Having OpenXML (Microsoft’s standard) approved by an official body quickly, very quickly, became Microsoft’s priority. To start with, it looked like the software giant had managed to fool everybody and had things its way. Things turned out a little more complicated than that. Right now, the future doesn’t look too bright for Microsoft, as the ISO fast-tracking of OpenXML is hitting problems on all fronts; money can open many doors, but it can’t buy you broad consensus on a bogus standard pushed through via sneaky practices. Microsoft keeps managing to defend an indefensible format day after day, but it’s proving to be an up-hill battle.

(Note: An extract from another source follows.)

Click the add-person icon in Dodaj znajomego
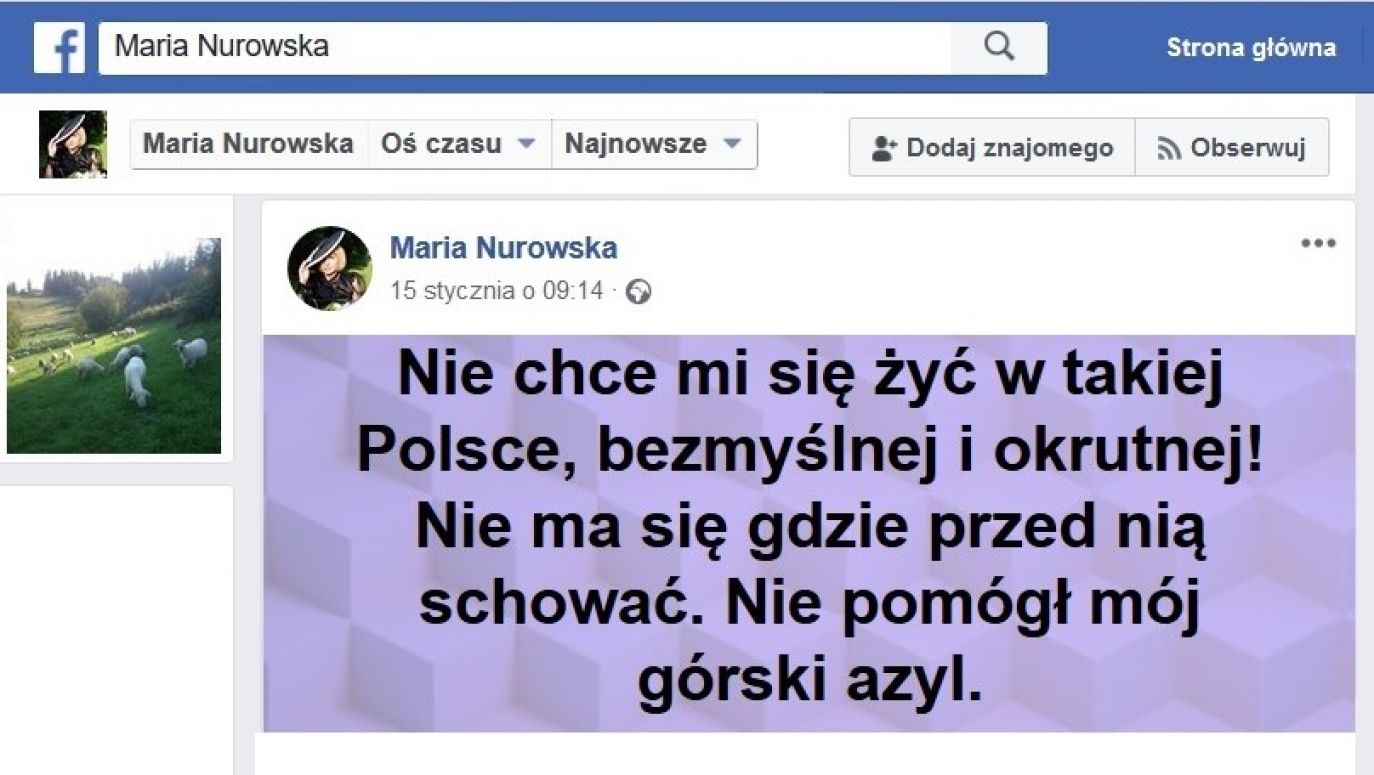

However, the real war has only just started. ISO allowing Microsoft to fast track OpenXML is in itself a really bad sign: a sign of a standard body that is willing to be bent by lobbying and by the big muscles (or dollars?) of a company that has grown too big. I know Microsoft, I have witnessed computer history unfold before me for decades, and I sadly believe that OpenXML will eventually manage to squeeze through the standardisation process, and well, become a competing standard (an expression that is absurd in itself, if you ask me).
While the standardisation war is absolutely crucial, I firmly believe that the only way this battle can be won is by making sure that people use OpenDocument in their everyday life. This sounds obvious, but well, it isn’t—and it isn’t an easy goal. Here are some things that can be done to fight the battle:
- Ask companies to make documents available in OpenDocument format. Bank forms, mortgage application forms, templates, etc.: write to every company you use, and ask them to provide ODF files as well as DOC/PDF ones.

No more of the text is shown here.